Mais au-delà de cette réponse, s'ouvre un abîme sur lequel les Évangiles mêmes et toute l'Écriture Sainte nous
font ouvrir les yeux : Jésus est mort pour nos péchés. Et plus profondément encore, il est mort pour nous, il est
mort parce que Dieu nous aime et nous aime au point de donner son Fils unique, afin que nous ayons par lui la
vie (cf. Jn 3, 16-17).
C'est donc vers nous qu'il faut regarder : vers le mal et le péché qui habitent en nous et que trop souvent nous
feignons d'ignorer. Mais plus encore, nous devons tourner le regard vers Dieu riche en miséricorde qui nous a
appelés ses amis (cf. Jn 15, 15). Ainsi, le Chemin de Croix et tout le chemin de la vie devient un itinéraire de
pénitence, de douleur et de conversion, mais aussi de gratitude, de foi et de joie.
Tous:
Pater noster, qui es in cælis:
sanctificetur nomen tuum;
adveniat regnum tuum;
fiat voluntas tua, sicut in cælo, et in terra.

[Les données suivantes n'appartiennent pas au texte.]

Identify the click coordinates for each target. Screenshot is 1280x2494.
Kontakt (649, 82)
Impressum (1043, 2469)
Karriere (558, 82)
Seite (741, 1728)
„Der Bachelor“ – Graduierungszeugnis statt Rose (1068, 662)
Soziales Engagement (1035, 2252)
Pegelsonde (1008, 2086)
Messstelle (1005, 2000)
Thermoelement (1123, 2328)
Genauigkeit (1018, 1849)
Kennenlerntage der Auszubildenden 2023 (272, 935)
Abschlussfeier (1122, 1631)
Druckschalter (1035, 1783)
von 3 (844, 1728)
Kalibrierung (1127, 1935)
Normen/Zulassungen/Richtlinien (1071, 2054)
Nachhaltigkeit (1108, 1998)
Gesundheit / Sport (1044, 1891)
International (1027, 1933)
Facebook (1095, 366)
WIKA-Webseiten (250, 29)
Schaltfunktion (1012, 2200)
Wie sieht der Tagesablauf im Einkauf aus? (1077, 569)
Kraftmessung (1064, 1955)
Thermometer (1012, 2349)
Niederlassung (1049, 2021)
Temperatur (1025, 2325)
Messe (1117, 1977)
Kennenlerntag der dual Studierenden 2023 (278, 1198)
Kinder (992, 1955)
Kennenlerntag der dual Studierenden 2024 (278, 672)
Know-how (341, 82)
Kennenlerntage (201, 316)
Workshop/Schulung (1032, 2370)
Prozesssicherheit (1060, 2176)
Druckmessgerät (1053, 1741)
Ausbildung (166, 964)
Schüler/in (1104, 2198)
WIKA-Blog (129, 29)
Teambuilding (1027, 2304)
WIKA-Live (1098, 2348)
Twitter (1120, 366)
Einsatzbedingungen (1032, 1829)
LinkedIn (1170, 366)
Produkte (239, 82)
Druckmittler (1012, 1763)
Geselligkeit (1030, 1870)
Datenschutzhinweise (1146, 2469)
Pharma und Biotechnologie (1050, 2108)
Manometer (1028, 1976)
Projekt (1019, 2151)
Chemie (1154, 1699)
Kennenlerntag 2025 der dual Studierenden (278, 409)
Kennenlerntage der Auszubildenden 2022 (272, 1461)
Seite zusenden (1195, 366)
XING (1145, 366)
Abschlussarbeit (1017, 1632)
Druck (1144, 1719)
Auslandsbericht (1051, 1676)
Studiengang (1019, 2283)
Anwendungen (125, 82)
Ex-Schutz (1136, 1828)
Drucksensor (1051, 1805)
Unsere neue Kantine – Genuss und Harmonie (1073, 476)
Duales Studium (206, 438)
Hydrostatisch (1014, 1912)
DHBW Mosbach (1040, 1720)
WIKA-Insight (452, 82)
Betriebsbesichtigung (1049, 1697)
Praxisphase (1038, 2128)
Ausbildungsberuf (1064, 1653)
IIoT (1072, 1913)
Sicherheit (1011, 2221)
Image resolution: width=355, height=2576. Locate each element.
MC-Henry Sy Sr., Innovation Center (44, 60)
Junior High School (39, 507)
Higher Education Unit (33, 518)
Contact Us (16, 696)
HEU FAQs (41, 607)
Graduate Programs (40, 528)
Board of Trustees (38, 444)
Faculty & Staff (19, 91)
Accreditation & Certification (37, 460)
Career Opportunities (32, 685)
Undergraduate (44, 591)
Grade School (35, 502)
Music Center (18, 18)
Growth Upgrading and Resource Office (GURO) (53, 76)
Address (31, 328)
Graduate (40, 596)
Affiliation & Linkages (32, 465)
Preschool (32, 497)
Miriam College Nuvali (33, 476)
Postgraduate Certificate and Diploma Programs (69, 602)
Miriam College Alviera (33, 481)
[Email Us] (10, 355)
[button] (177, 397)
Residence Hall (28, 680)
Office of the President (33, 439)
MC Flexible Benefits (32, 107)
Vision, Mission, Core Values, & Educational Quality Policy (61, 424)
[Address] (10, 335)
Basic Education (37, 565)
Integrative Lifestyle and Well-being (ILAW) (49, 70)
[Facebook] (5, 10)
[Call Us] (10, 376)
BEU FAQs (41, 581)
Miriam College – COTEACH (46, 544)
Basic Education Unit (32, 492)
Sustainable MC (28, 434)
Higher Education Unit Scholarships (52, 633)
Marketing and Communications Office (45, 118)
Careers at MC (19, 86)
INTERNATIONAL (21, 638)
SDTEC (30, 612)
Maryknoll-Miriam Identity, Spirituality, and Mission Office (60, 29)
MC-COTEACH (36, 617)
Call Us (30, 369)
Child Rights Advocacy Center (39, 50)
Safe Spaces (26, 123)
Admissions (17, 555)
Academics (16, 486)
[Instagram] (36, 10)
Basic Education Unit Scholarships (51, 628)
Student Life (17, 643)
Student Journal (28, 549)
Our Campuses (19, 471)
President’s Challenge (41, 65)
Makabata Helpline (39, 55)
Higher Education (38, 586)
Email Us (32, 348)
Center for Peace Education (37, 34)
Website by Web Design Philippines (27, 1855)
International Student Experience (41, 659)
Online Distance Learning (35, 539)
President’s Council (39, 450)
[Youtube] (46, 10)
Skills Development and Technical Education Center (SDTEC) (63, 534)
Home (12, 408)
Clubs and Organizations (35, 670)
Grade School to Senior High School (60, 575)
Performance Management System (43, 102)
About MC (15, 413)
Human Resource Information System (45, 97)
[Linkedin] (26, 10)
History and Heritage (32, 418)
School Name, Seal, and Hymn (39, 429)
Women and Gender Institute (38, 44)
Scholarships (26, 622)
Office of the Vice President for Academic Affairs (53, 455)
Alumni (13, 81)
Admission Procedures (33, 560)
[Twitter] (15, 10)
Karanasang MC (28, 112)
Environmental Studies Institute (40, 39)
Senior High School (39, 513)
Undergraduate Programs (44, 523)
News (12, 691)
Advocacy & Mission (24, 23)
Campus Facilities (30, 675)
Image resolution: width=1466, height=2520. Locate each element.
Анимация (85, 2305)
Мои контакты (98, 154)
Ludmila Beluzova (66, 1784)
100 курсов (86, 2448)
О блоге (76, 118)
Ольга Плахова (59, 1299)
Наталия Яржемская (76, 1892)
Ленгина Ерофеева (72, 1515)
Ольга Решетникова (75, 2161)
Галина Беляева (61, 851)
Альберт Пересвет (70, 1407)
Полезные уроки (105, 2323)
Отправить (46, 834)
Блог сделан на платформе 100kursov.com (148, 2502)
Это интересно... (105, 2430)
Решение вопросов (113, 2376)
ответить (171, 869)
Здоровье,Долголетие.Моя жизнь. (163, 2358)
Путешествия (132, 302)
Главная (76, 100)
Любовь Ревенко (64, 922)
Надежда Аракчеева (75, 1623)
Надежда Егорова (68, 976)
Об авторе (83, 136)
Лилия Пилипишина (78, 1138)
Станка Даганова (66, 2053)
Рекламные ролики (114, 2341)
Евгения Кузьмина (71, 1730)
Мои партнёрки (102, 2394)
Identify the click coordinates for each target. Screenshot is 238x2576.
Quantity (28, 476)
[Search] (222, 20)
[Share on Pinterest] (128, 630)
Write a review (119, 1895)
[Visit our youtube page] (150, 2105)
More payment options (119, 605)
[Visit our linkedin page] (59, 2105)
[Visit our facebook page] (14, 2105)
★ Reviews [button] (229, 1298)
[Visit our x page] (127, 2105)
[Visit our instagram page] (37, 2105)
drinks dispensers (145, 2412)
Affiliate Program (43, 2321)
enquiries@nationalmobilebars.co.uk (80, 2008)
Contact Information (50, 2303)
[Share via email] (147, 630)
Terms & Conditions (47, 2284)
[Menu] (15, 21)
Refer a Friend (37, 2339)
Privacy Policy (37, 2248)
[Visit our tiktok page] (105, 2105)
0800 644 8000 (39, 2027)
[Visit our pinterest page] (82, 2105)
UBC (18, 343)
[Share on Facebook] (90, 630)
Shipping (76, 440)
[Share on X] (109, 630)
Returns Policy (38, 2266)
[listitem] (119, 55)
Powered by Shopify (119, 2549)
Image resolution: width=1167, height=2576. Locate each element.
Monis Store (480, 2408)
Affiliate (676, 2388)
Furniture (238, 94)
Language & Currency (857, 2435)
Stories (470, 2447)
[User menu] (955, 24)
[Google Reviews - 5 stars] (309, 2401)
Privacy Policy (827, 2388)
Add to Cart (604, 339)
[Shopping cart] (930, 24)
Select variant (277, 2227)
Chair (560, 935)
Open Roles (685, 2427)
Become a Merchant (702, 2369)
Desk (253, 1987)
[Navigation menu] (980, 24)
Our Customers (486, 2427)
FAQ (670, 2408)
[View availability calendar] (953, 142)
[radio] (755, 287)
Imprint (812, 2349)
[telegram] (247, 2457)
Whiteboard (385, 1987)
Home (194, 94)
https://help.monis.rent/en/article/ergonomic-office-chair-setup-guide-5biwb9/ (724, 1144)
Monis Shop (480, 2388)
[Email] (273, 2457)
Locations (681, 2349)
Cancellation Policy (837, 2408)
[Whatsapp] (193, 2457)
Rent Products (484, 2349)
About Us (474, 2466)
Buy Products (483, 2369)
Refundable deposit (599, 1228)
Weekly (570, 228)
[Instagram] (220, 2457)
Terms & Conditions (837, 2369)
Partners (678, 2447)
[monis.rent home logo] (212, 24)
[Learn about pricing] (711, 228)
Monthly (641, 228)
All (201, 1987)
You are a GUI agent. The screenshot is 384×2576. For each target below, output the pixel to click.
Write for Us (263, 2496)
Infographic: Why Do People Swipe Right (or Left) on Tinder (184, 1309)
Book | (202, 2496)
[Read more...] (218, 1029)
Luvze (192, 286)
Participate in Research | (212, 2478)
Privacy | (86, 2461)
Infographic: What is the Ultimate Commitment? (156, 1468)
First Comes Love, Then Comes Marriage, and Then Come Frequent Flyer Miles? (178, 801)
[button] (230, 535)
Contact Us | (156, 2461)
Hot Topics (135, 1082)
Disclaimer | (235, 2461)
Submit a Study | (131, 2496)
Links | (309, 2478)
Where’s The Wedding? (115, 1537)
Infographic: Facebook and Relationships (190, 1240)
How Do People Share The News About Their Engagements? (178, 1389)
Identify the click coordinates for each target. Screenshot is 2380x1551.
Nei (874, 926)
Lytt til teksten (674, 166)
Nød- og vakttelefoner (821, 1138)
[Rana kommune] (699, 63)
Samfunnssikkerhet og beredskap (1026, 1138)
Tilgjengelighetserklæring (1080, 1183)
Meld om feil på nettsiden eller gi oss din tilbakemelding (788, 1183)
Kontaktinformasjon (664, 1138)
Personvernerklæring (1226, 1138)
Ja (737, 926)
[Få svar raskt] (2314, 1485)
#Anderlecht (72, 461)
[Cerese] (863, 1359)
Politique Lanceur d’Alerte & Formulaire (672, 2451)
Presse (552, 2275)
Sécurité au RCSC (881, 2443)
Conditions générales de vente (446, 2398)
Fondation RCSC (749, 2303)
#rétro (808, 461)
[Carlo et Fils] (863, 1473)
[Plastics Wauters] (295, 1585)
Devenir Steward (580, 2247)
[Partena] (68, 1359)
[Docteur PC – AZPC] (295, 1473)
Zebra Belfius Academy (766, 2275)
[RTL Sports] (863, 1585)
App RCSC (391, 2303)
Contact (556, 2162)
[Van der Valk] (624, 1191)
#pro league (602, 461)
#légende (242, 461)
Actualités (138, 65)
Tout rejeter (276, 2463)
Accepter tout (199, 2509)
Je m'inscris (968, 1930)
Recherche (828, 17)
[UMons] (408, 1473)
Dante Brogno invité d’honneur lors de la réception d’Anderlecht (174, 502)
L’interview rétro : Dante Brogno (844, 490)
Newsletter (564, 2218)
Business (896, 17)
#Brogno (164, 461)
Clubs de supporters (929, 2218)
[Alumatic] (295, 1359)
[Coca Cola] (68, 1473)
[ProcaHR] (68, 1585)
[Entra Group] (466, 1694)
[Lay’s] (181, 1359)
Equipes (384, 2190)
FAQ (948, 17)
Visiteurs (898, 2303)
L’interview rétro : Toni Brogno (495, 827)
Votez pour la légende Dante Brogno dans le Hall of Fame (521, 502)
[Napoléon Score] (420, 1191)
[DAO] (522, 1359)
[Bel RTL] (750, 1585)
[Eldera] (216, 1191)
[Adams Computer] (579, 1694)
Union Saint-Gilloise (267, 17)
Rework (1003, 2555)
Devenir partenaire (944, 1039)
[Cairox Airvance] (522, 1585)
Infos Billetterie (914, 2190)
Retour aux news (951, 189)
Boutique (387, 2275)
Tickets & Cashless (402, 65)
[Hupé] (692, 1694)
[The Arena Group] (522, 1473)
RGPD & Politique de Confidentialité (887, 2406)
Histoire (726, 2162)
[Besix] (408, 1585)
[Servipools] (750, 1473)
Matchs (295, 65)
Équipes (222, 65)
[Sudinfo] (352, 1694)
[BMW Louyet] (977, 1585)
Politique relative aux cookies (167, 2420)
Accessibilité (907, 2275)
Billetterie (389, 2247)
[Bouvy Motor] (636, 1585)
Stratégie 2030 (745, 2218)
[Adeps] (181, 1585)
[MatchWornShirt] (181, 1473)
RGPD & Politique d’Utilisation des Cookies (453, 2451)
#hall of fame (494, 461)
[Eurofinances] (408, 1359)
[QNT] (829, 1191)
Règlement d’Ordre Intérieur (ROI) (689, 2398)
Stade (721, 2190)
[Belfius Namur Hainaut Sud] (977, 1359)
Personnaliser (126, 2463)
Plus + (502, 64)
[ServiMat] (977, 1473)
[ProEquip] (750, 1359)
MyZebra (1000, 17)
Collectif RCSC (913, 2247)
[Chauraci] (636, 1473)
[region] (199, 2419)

Panem nostrum cotidianum da nobis hodie;
et dimitte nobis debita nostra,
sicut et nos dimittimus debitoribus nostris;
et ne nos inducas in tentationem;
sed libera nos a malo.
Stabat mater dolorosa
iuxta crucem lacrimosa,
dum pendebat Filius.
Debout, la Mère douloureuse
près de la Croix était en larmes
devant son Fils suspendu.
DEUXIÈME STATION
Jésus est chargé de la Croix
/V. Adoramus te, Christe, et benedicimus tibi.
/R. Quia per sanctam crucem tuam redemisti mundum.
De l'Evangile selon saint Matthieu 27, 27 - 31
De l'Evangile selon saint Jean 19, 17
MÉDITATION
Après la condamnation, vient l'humiliation. Ce que les soldats font à Jésus nous semble inhumain. De fait, c'est
sans aucun doute inhumain : ce sont des actes de dérision et de mépris à travers lesquels s'exprime une obscure
férocité, indifférente à la souffrance, y compris physique, qui est infligée sans motif à une personne déjà
condamnée au supplice effrayant de la croix. Cependant, ce comportement des soldats est également,
malheureusement, très humain. Mille pages de l'histoire de l'humanité et de la chronique quotidienne
confirment que des actions de ce genre ne sont vraiment pas étrangères à l'homme. L'Apôtre Paul a bien mis en
lumière ce paradoxe : « Je sais... qu'en moi, ... dans l'être de chair que je suis, n'habite pas le bien : ... je ne
réalise pas le bien que je voudrais, mais je fais le mal que je ne voudrais pas » (Rm 7, 18-19).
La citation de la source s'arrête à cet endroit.